Das Medium, in dem die mangelnde Stimmigkeit zweier ganz unterschiedlicher Liebes-Gebäude fassbar wird, ist der Vorwurf. Um Erotik ohne größere Kränkungen in das Selbstgefühl zu integrieren und es auf diesem Weg auch zu festigen, brauchen wir die bewundernde Zustimmung des Gegenübers. Fehlt diese, schwindet auch die Möglichkeit, sich selbst zu idealisieren. Diese Selbstgefühlskrise weckt Wut gegen ihre Auslöser. Die Liebenden beginnen, sich gegenseitig zu beschuldigen – oft in der Form, dass ein Teil etwas kritisiert, sein Gegenüber aber die Kritik kritisiert (»immer machst du mir Vorwürfe!« »wir hätten es so schön, wenn du nicht immer so unzufrieden wärst«).
Das paaranalytische Erstgespräch kann eine bisher latente Vorwurfswelt wecken oder die bereits bestehende verstärken. Eindrucksvoll ist der Kontrast zwischen der Begrüßung im Flur und dem Gespräch selbst. Während des Türöffnens, Händeschüttelns, der Unterbringung von Handtaschen oder Mänteln wirkt das Paar aufgeschlossen, zugewandt, kooperativ. Kaum haben die Partner Platz genommen und begonnen, über ihre Probleme zu berichten, verändert sich diese Stimmung dramatisch.
Die Freundlichkeit ist dahin; eine Art Verdrängungswettbewerb beginnt.

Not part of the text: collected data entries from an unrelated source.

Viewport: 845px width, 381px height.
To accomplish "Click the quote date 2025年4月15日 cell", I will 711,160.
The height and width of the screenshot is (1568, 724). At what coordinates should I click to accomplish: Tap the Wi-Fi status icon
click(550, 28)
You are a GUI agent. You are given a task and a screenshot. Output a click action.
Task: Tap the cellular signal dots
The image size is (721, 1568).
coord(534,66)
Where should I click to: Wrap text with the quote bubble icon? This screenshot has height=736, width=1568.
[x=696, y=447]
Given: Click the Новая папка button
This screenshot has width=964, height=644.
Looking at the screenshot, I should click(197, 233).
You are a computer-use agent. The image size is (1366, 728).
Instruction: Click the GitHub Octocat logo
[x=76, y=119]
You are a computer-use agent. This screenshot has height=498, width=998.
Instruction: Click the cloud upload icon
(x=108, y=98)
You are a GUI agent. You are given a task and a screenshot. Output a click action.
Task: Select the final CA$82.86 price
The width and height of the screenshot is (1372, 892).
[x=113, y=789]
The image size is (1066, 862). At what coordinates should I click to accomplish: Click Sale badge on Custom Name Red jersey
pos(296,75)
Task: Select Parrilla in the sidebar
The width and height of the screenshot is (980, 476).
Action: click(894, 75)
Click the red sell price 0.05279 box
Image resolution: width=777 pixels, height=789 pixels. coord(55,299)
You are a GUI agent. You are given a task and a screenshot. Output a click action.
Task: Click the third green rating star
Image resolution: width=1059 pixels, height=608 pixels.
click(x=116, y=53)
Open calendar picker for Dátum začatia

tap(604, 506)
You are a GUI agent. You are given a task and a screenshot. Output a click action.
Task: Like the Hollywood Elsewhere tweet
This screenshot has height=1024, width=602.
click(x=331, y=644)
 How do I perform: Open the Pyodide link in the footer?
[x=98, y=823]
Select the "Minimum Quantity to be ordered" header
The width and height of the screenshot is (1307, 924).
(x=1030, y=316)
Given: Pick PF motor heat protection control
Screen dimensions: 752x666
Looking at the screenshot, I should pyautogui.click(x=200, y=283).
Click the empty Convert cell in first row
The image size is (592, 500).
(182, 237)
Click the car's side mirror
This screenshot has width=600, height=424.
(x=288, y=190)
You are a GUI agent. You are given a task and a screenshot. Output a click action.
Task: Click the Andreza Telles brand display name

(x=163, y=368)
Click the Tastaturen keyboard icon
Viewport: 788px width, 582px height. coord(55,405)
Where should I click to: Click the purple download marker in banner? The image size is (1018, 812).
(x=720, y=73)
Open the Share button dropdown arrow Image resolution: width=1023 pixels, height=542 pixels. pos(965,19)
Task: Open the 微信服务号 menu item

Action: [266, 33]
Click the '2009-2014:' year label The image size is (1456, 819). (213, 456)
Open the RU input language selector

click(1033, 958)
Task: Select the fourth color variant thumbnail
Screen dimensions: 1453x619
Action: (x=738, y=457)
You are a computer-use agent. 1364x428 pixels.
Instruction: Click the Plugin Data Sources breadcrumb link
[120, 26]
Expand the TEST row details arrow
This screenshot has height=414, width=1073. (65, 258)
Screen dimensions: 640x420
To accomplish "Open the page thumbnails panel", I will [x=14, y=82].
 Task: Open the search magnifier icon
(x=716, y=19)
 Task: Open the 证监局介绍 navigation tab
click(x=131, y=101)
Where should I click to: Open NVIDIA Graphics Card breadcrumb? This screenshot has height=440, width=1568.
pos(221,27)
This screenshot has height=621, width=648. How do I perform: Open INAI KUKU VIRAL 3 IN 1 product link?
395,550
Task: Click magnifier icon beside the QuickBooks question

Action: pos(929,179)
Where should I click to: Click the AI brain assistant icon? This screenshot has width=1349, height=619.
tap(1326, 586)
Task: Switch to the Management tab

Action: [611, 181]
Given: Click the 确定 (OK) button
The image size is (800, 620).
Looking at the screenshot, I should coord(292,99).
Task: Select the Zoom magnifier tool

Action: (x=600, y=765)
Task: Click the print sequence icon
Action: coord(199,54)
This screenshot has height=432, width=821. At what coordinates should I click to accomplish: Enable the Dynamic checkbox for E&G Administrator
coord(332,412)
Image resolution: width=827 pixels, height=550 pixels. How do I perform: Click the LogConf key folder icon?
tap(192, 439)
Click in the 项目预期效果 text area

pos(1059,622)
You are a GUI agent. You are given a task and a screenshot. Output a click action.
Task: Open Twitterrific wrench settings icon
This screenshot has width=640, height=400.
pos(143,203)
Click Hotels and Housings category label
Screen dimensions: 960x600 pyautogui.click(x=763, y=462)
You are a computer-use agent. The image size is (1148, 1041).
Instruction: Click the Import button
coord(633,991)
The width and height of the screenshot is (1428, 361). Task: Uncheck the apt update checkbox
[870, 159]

Anfangs ist er noch leise, es gibt vielleicht sogar eine höfliche Rangelei, wer dem anderen den Vortritt lässt. Wenn dann ein Problemthema konkrete Gestalt annimmt, wird die Rede gänzlich zum Plädoyer, zur Verteidigung einer bedrohten Wahrnehmung oder Erklärung der Beziehungswelt.
Der Liebespartner wird nun deutlich als Störer erlebt; er bedroht die Selbstdarstellung und ignoriert den Platz, der ihm in dieser zugewiesen wird. Seine Gegenrede ist oft hektisch, von der Angst geprägt, unterbrochen zu werden, die sich auch durch das Verhalten des Gegenübers bekräftigt. Dieses nutzt die Pause, um ein Aber, eine Gegendarstellung, ein Gegenargument einzuwerfen. Ganz deutlich ist: Keiner will hören, beide wollen darstellen. Es interessiert nicht, was die Gegenseite meint und möchte, es muss an die Stelle dieser falschen Sicht auf die Beziehung die eigene, richtige treten, die den vorgelegten Entwurf quasi überschreibt.
Die Vorwurfswelt hat mit dem Erleben eines geschlossenen Raums und versperrter Fluchtwege zu tun. Aufbauarbeit wurde geleistet, um es einander schön zu machen: eine Wohnung eingerichtet, eine Küche in Betrieb genommen, ein Haus gebaut, ein Kind geboren.